Personal information
- Full name: Alfort Smith
- Born: 7 July 1846 Bury, Lancashire, England
- Died: 21 December 1908 (aged 62) Glossop, Derbyshire, England
- Batting: Right-handed
- Role: Wicket=keeper

Domestic team information
- 1867–1871: Lancashire
- 1873–1880: Derbyshire
- FC debut: 2 September 1867 Lancashire v Yorkshire
- Last FC: 6 September 1880 North v United South of England Eleven

Career statistics
| Competition | First-class |
| Matches | 55 |
| Runs scored | 305 |
| Batting average | 4.76 |
| 100s/50s | 0/0 |
| Top score | 30 |
| Balls bowled | 16 |
| Wickets | 0 |
| Bowling average | – |
| 5 wickets in innings | – |
| 10 wickets in match | – |
| Best bowling | – |
| Catches/stumpings | 70/12 |
- Source: CricketArchive, 2 May 2010

= Alfort Smith =

English cricketer

Alfort Smith (7 July 1846 – 21 December 1908) was an English cricketer who kept wicket for Lancashire in 1867 and 1871 and for Derbyshire between 1873 and 1880.

==Life==
Smith was born in Bank Lane, near Bury Lancashire, but his parents moved to Glossop shortly after his birth. He became a cotton weaver, and started playing for Glossop cricket club in 1863 at the age of 16. He was a respected batsman and wicket-keeper at the club.
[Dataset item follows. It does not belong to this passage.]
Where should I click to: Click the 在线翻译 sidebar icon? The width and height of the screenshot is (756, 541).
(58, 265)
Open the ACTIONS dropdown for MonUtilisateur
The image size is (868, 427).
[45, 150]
He made his debut for Lancashire in 1867 against Yorkshire when he scored 2 and was not out for zero and held three catches behind the stumps. However, he did not play again until the 1871 season when he played against Derbyshire in their first outing. Smith was top scorer at 11 not out in Lancashire's record low innings score of 25, but his two catches and two stumpings were not enough to stave off defeat. He played two more matches for Lancashire and umpired one match.

After a year out of the game, Smith transferred his allegiance to Derbyshire and played one match in the 1873 season which was a return match against his old side of Lancashire. In the 1875 season Smith became Derbyshire's regular wicket-keeper, and playing with bowlers such as William Mycroft, George Hay and William Hickton became reliable enough for the club to dispense with the services of George Frost as long-stop. He played regularly every year until 1880.

Smith was a right-handed batsman and played 98 innings in 55 first-class matches at an average of 4.76 and a top score of 30. As wicket-keeper, he took 70 catches and stumped 12 times. He also bowled 16 balls without a wicket.

In 1881 Smith was living with his family as a cotton weaver at Fitzallan Street Glossop Dale. He maintained his links with the game, umpiring several matches each year until 1901. He was given the Lancashire v Yorkshire match in August 1893 and after Yorkshire had been defeated by 5 runs, they complained because he had been born in Lancashire.

Smith died at Glossop at the age of 62.